* MATERIAL:
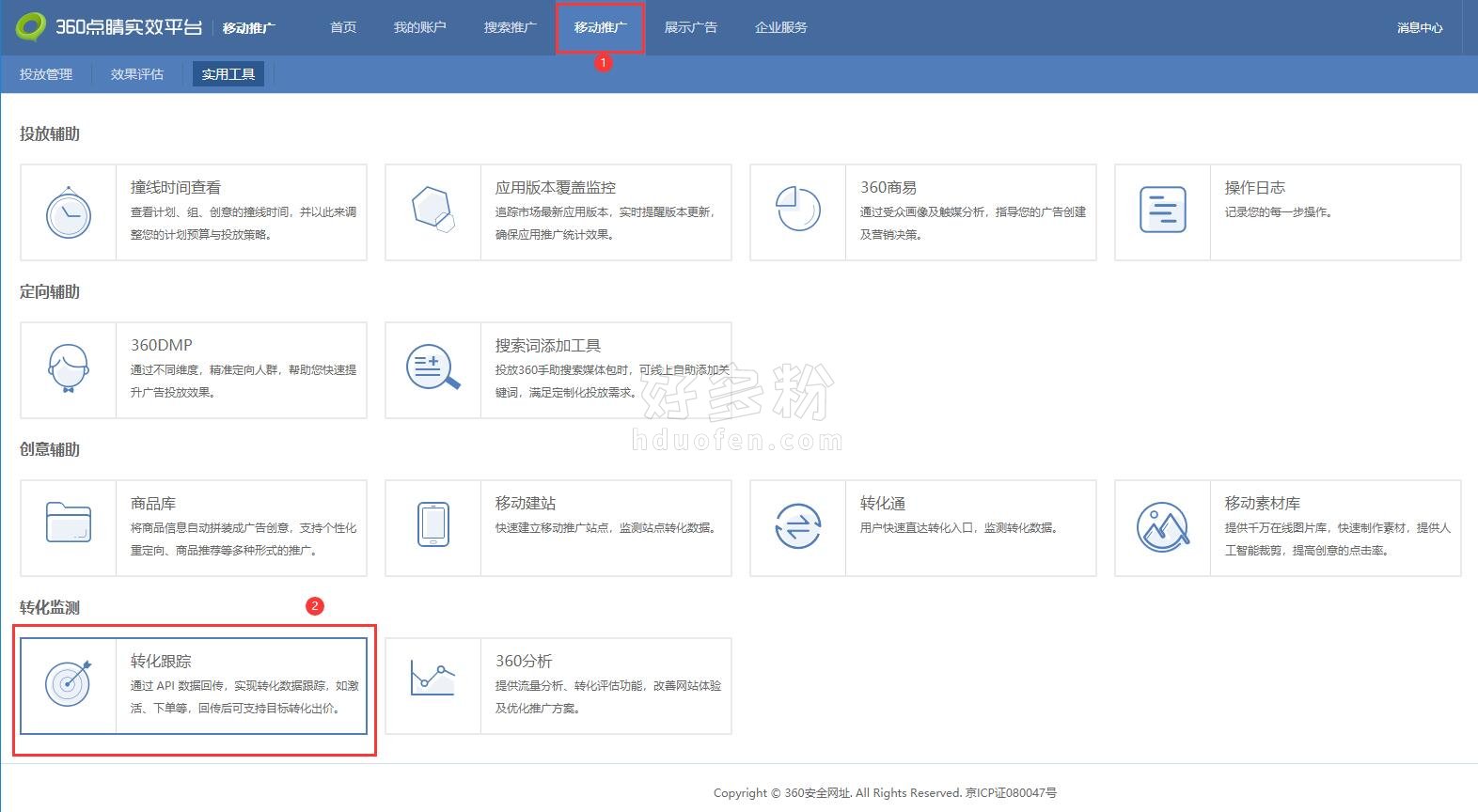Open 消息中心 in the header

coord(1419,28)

--

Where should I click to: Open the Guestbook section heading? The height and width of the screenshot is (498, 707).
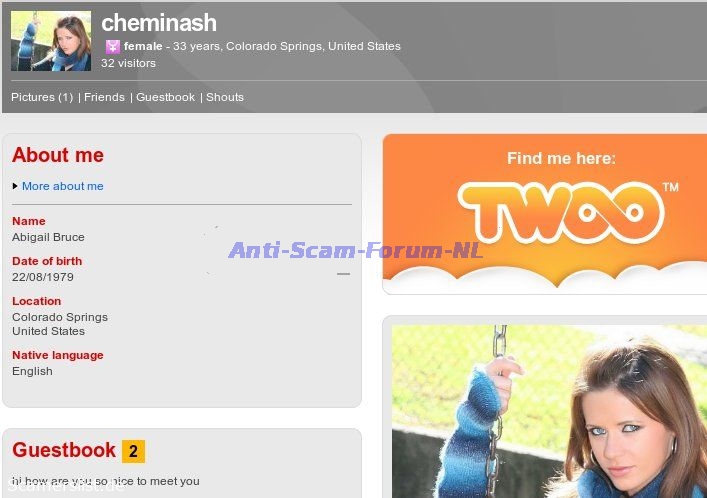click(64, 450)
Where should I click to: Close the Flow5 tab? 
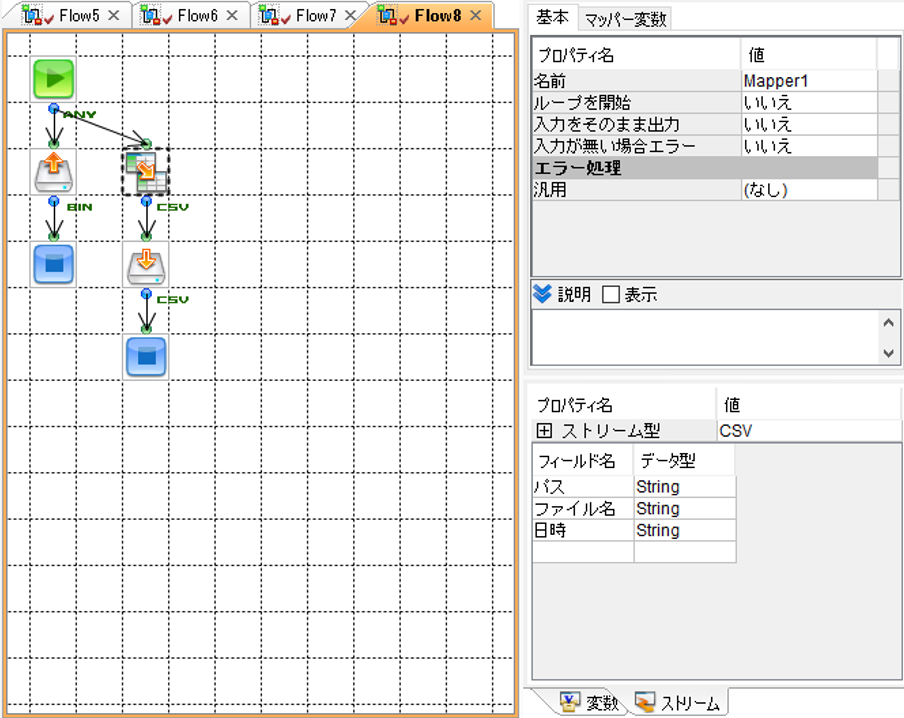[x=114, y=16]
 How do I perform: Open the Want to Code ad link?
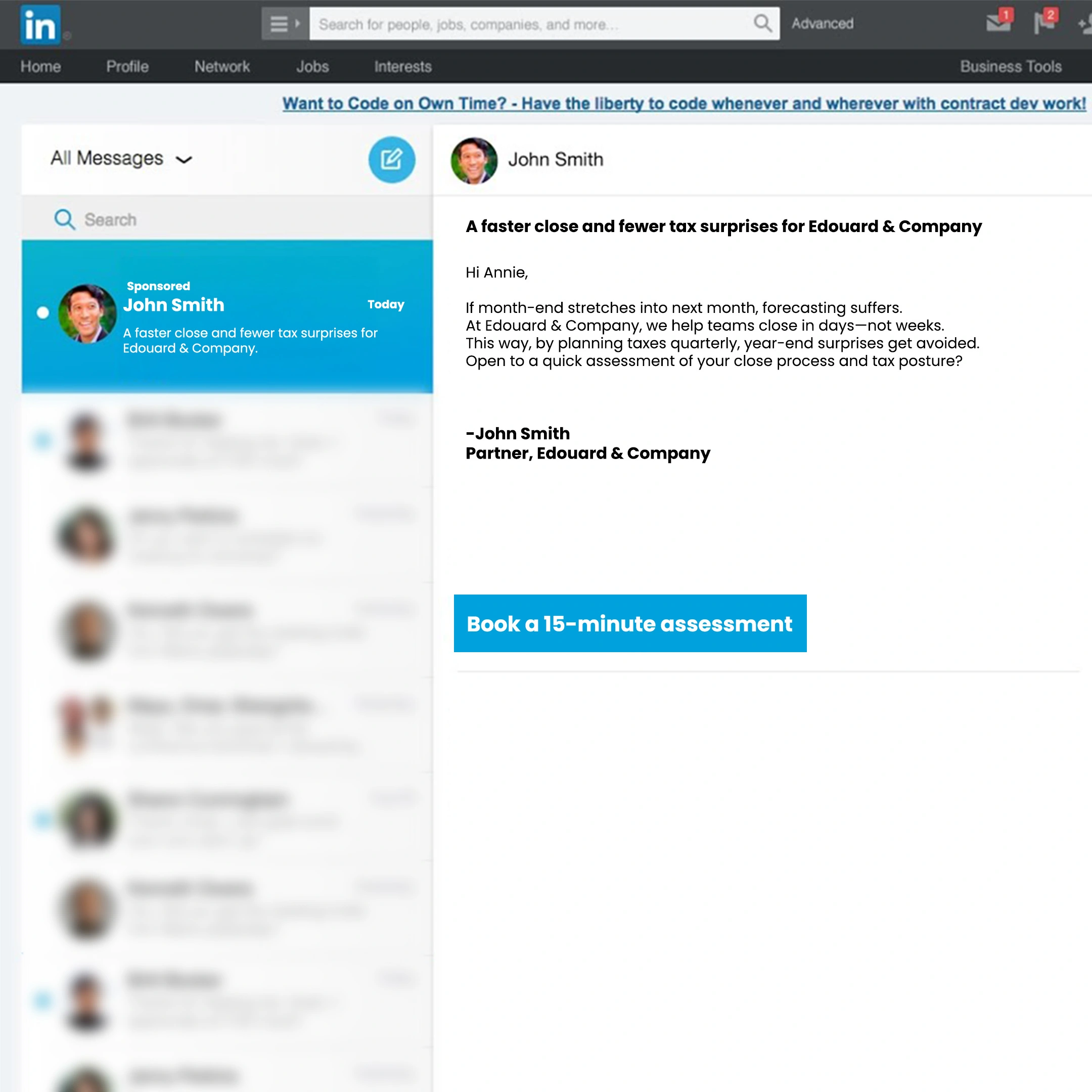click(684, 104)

---

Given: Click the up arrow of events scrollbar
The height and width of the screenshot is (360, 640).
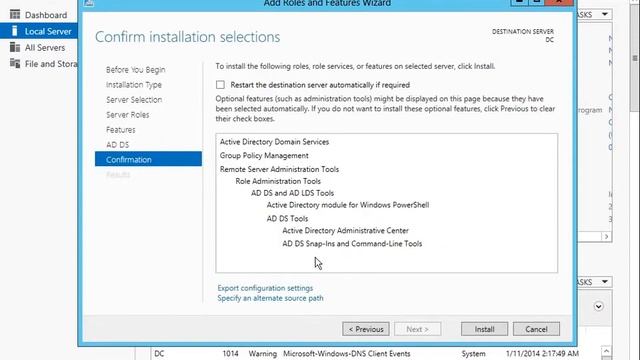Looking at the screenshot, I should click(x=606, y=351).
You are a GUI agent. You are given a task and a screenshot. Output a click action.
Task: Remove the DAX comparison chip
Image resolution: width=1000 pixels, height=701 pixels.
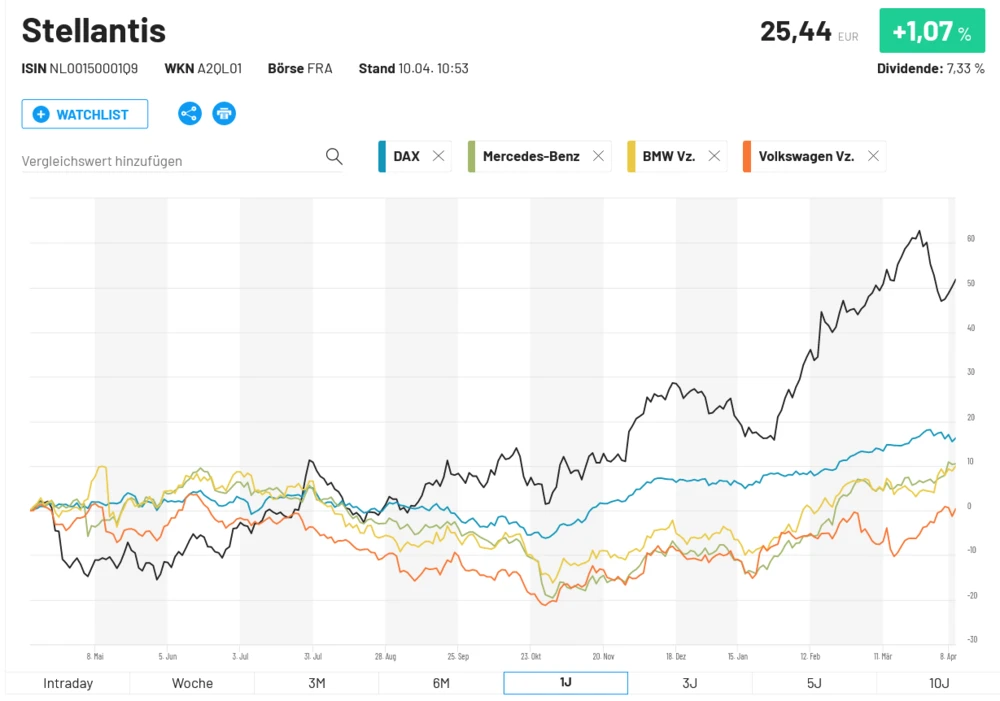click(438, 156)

* WHAT TO WORK ON:
Transcribe the rows starting at the line containing "Where should I click to: Open" and ending at the line containing "click(684, 104)", both included. Leave the pictures out of your answer.

* THE COMPLETED TASK:
Where should I click to: Open the Guestbook section heading? The height and width of the screenshot is (498, 707).
click(64, 450)
Where should I click to: Close the Flow5 tab? 
[x=114, y=16]
 How do I perform: Open the Want to Code ad link?
click(684, 104)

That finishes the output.